It is a further object of the present invention to provide a stowable and removable concessions holder for stadium seating that can be inexpensively, and quickly mass produced.
It is a further object of the present invention to provide a stowable and removable concessions holder for stadium seating that can be quickly and easily be affixed to stadium seating.
It is a further object of the present invention to provide a concessions holder that can be stowed out of the way of the patron that is using the seat or that is walking past the front of the seat.
It is a further object of the present invention to provide a concessions holder that can be stowed so as to reduce the incidence of damage to the concessions holder.

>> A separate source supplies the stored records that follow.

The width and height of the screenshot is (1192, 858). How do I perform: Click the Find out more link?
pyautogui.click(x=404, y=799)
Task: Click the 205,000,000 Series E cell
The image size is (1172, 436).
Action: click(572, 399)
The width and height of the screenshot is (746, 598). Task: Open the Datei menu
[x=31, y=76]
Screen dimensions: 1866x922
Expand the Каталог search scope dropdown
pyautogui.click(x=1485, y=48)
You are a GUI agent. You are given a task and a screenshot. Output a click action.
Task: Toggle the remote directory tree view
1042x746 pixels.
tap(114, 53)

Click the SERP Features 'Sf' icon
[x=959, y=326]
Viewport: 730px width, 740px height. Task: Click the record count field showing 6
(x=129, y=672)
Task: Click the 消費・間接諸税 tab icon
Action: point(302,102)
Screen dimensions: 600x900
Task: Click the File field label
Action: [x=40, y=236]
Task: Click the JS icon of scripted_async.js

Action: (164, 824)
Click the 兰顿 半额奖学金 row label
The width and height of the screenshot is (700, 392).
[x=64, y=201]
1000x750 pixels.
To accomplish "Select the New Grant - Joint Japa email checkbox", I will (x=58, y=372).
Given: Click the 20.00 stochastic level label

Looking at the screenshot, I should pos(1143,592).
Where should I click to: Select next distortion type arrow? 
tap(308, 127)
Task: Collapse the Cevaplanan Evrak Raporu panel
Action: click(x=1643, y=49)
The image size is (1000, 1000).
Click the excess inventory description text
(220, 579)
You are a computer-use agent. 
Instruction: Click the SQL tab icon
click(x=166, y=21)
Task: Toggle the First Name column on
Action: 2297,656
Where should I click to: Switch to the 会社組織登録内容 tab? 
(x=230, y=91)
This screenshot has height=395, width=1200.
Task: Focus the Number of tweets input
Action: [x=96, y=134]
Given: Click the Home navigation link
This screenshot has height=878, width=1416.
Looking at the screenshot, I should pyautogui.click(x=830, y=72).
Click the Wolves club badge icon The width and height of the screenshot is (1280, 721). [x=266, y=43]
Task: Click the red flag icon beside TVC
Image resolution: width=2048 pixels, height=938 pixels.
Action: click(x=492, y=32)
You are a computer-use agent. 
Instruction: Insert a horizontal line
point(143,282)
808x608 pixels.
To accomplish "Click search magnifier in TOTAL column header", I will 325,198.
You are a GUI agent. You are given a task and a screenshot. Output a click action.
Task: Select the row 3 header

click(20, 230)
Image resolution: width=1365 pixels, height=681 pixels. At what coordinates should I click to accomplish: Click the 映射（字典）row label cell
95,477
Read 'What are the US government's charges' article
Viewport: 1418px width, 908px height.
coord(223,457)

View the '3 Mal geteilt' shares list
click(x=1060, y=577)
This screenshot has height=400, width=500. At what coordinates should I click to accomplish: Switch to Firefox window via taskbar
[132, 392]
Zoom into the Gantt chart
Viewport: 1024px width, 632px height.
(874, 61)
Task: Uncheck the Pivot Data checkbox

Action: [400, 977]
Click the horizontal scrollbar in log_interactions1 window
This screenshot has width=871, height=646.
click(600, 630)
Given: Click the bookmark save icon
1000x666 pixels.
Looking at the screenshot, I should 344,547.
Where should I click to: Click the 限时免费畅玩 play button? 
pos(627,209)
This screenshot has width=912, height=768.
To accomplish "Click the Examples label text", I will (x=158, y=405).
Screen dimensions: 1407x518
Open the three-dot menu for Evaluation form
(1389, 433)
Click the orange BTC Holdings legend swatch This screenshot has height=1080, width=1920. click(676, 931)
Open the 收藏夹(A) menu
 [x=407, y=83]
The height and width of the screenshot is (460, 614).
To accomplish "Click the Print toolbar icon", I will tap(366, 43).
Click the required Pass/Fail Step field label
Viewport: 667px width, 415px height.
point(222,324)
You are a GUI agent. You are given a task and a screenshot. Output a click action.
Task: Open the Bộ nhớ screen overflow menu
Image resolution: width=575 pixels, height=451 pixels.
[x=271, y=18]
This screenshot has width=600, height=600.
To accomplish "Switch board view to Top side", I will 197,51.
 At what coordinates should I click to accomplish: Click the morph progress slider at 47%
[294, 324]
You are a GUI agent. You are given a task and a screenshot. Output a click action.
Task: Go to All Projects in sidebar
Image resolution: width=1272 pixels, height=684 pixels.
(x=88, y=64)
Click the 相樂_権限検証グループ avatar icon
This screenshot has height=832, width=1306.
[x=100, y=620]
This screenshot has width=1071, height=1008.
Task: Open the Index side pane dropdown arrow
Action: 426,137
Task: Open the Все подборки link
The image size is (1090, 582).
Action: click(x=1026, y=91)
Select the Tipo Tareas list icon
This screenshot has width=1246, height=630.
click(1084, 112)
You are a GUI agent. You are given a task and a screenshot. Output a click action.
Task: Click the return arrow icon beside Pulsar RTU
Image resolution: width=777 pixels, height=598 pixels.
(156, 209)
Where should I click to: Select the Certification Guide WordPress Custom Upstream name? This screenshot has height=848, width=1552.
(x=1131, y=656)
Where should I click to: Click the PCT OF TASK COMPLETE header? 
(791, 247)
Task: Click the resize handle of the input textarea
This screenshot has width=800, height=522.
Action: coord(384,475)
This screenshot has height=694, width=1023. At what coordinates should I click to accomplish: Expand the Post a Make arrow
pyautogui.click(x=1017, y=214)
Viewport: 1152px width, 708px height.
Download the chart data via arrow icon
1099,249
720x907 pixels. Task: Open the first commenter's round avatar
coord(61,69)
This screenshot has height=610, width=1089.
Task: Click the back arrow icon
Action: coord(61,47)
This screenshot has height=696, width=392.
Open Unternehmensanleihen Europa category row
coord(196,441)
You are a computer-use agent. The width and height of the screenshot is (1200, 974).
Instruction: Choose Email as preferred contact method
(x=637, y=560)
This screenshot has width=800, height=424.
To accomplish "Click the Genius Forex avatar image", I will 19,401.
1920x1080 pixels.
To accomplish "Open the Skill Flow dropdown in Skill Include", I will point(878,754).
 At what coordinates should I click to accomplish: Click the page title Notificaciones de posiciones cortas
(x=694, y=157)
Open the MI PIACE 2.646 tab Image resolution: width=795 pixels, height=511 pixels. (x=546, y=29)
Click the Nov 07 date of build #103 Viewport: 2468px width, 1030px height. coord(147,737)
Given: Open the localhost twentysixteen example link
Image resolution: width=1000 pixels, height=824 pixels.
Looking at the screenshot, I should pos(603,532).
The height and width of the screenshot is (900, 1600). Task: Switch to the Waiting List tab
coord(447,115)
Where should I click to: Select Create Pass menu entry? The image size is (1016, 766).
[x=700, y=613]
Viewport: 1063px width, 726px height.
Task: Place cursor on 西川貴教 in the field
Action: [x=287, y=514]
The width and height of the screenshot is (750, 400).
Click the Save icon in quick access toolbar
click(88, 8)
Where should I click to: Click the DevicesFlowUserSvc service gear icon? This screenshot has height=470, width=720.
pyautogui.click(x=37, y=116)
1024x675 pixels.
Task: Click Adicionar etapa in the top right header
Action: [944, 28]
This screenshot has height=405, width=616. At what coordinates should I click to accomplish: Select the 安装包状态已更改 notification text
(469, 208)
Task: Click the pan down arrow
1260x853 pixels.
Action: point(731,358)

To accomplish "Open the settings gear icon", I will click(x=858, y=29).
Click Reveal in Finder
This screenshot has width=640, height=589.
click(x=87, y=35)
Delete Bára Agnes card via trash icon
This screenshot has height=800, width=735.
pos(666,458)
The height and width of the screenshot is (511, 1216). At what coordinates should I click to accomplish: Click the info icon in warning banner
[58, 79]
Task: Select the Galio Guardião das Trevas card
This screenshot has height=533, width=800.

It is a further object of the present invention to have a concessions container that can made in a wide variety of novelty shapes and bear the title and logos of various current theatrical, entertainment and sporting events or advertising information.
It is a further object of the present invention to have a concessions container that can be replaced with another concessions container that displays appropriate information, shape or design regarding of various upcoming venue events or updated advertising information.
It is a yet another further object of the present invention to have a removable container portion bearing information and design regarding advertising or venue information that can be taken by the patron as a souvenir.
The foregoing and other objectives will become more apparent after consideration of the following detailed description taken, in conjunction with the accompanying drawings, in which a preferred form of this invention is illustrated.
The novel features that are considered characteristic of the invention are set forth with particularity in the appended claims. The invention itself, however, both as to its structure and its operation together with the additional object and advantages thereof will best be understood from the following description of the preferred embodiment of the present invention when read in conjunction with the accompanying drawings wherein:
FIG. 1A side elevation view of the invention in the forward or operating position as applied to chair-type stadium seating.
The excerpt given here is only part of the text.